__What to work on__:
Write the entries out exactly. Any images they hold stay out of the copy.

Stored data entries:
....................

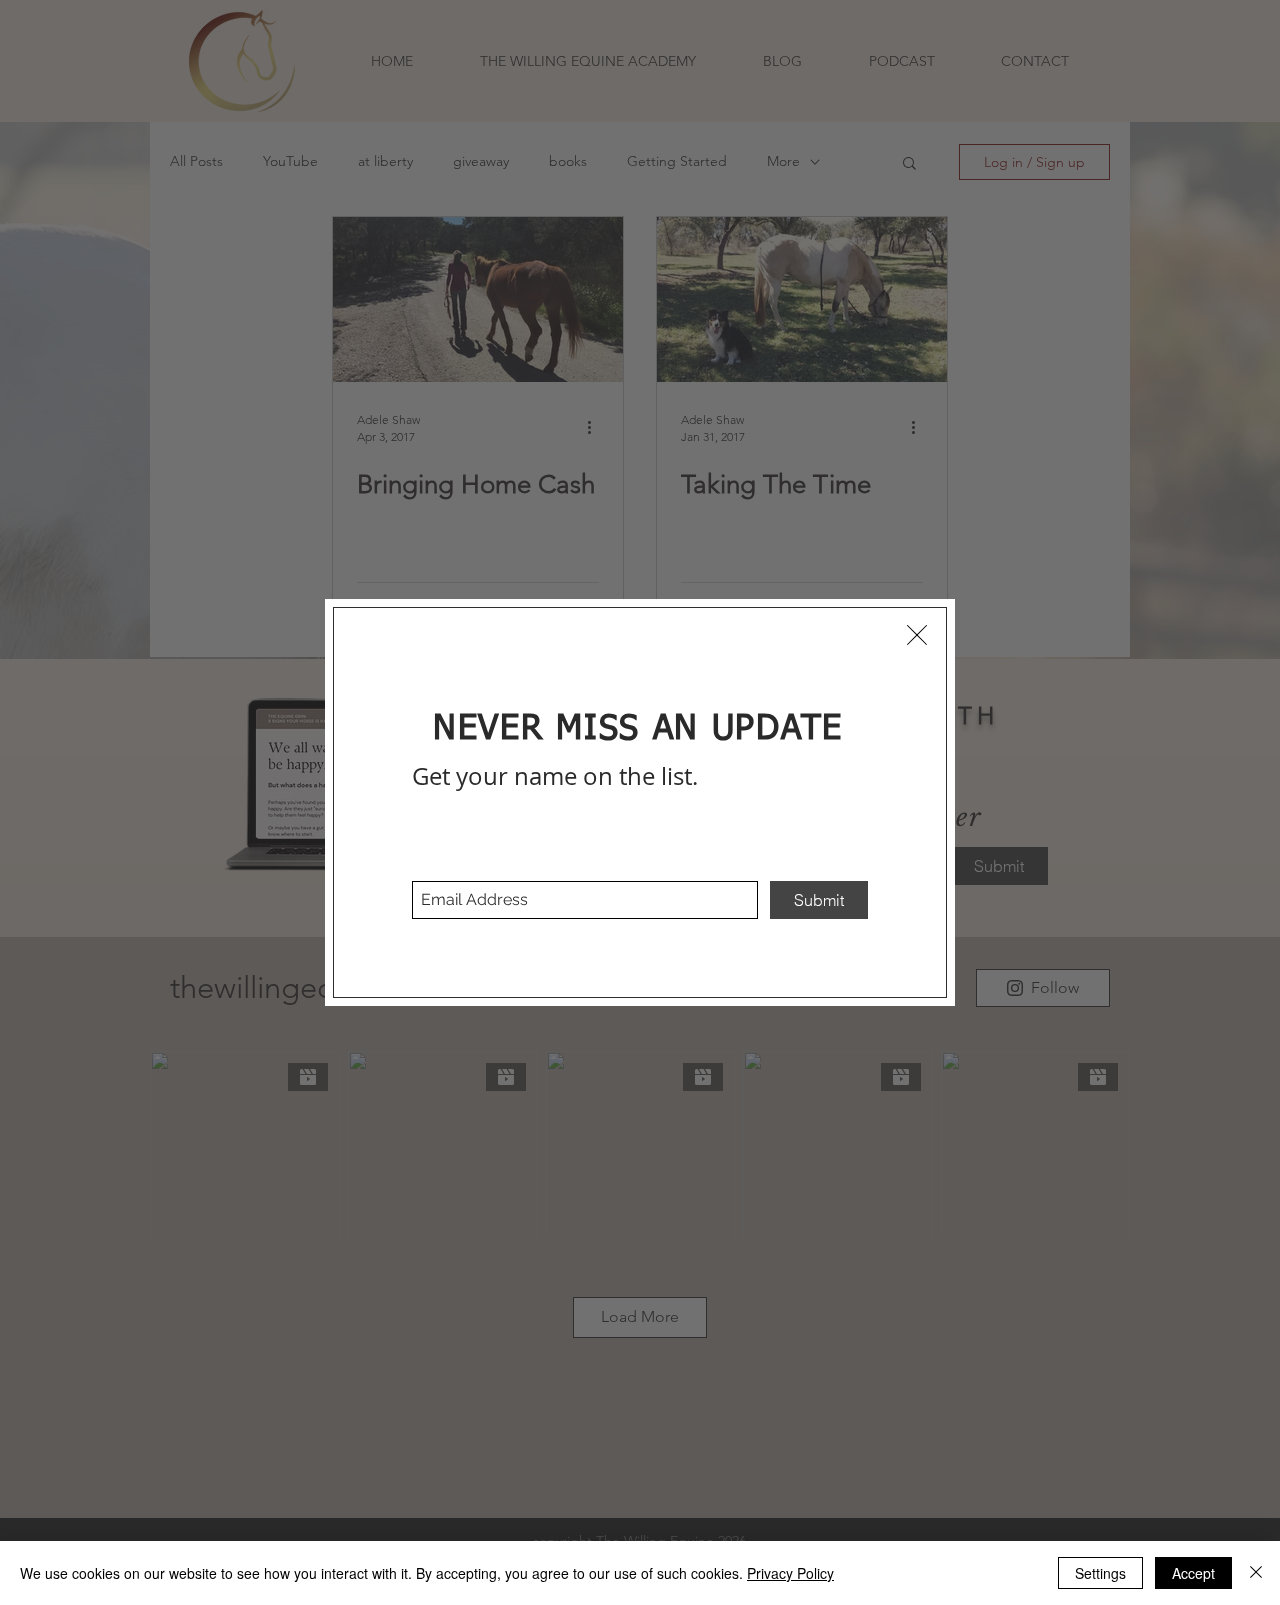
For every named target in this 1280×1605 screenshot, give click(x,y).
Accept (1193, 1573)
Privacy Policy (790, 1573)
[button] (917, 635)
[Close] (1256, 1573)
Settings (1100, 1573)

....................

__Reply to the task__:
For every named target in this 1280×1605 screenshot, give click(x,y).
Accept (1193, 1573)
Privacy Policy (790, 1573)
[button] (917, 635)
[Close] (1256, 1573)
Settings (1100, 1573)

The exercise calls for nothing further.